Nach der Gründungsversammlung der „berliner gesellschaft
für neue musik“ (bgnm) im November 1990 wandte sich der
erste Vorsitzende, Matthias Osterwold, in einem Rundbrief an die
Mitglieder. Er forderte dazu auf, jetzt die Inhalte und Ziele der
bgnm konkreter zu formulieren, wobei diese Diskussionen „vor
dem Hintergrund eines grundlegenden kulturpolitischen Wandels in
Berlin und einer zumindest für dieses Jahr noch ungeklärten
und offensichtlich sehr schwierigen finanzpolitischen Situation
der öffentlichen Hand“ zu führen seien.

### Vorliegende Angaben
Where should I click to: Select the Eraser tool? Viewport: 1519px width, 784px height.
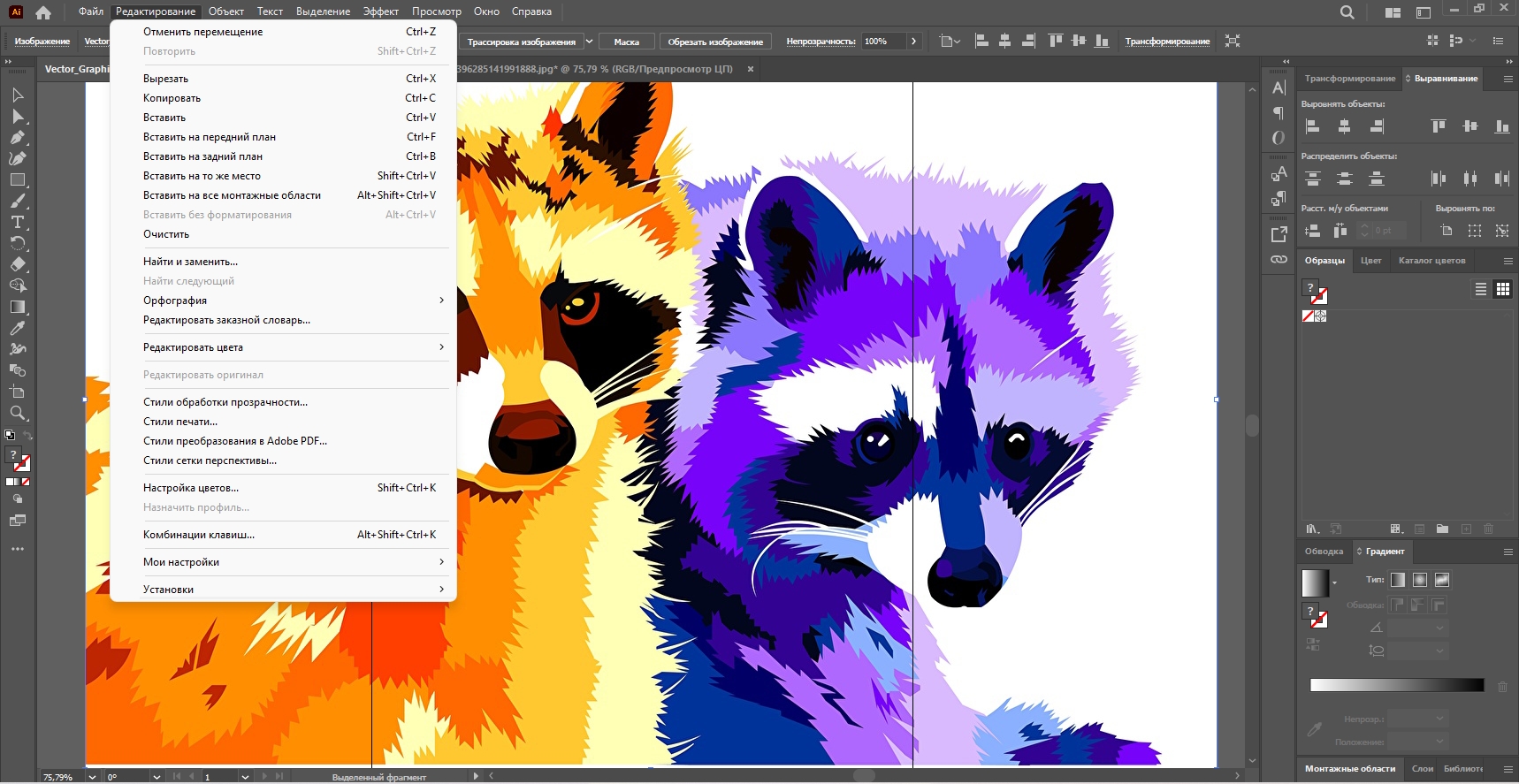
---
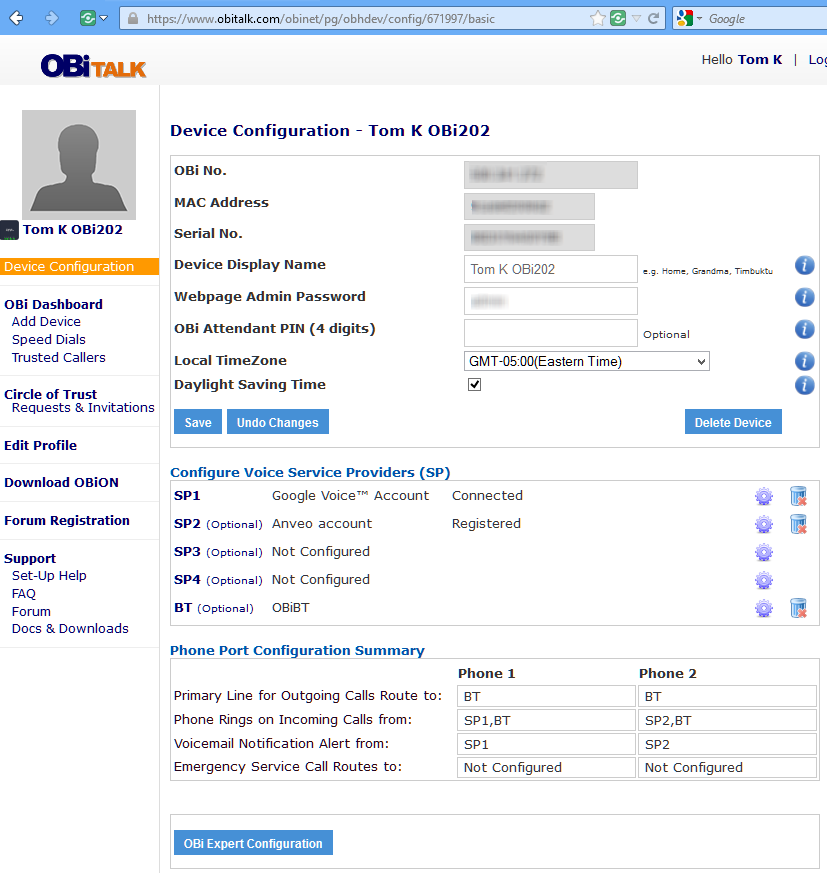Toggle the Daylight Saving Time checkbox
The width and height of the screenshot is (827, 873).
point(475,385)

### Aufgabe 1
Fasse den Absatz „Nach der Gründungsversammlung“ aus dem Text zur bgnm als Liste zusammen und behalte dabei die wichtigsten Fakten bei.
### Aufgabe 2
Erkläre in ein bis drei Sätzen, vor welchem Hintergrund laut dem Text zur bgnm die Diskussionen über Inhalte und Ziele geführt werden sollten.
### Aufgabe 3
Schreibe den Text zur bgnm nach seinem letzten Satz weiter.
Die Zeilen sind eigenständiges Material und gehören nicht zum Text.

### Richtige Antwort 1
- Gründungsversammlung der „berliner gesellschaft für neue musik“ (bgnm) im November 1990
- Rundbrief des ersten Vorsitzenden Matthias Osterwold an die Mitglieder
- Aufforderung, die Inhalte und Ziele der bgnm nun konkreter zu formulieren
- Rahmen der Diskussionen: grundlegender kulturpolitischer Wandel in Berlin sowie eine für dieses Jahr noch ungeklärte und offensichtlich sehr schwierige Finanzlage der öffentlichen Hand

### Richtige Antwort 2
Nach Osterwold sollten die Diskussionen vor dem Hintergrund eines grundlegenden kulturpolitischen Wandels in Berlin geführt werden. Hinzu kam eine zumindest für dieses Jahr noch ungeklärte und offensichtlich sehr schwierige finanzpolitische Situation der öffentlichen Hand.

### Richtige Antwort 3
Schon damals also war es nicht einfach, im Bereich der zeitgenössischen
Musik neue Initiativen zu ergreifen und durchzusetzen, zumal bei
der (nach wie vor) engen Bemessung der Berliner Förderung der
freien Szene. Doch lag die Gründung einer Berliner Gesellschaft
für neue Musik nach dem Wegfall der Mauer nahe. Hier sollte
ein Rahmen geschaffen werden, um Kontakte zwischen Musikschaffenden
aus Ost und West zu ermöglichen und zugleich gemeinsam in die
Zukunft zu planen.
Die Gesellschaft verstand sich laut Satzung von Anfang an als eine
von ihren Mitgliedern aktiv gestaltete Organisation, die sich in
Form von Arbeits- und Projektgruppen und Publikationen unter anderem
um die Förderung junger Komponisten und Interpreten, um Konzeption
und Durchführung thematisch profilierter Veranstaltungen sowie
um die Präsentation aktueller musikalischer Strömungen
in Berlin bemüht. Seit April 1991 traf man sich regelmäßig,
zumeist an wechselnden Orten, um zeitgenössische Komponisten
zu präsentieren und ihre Arbeit zur Diskussion zu stellen.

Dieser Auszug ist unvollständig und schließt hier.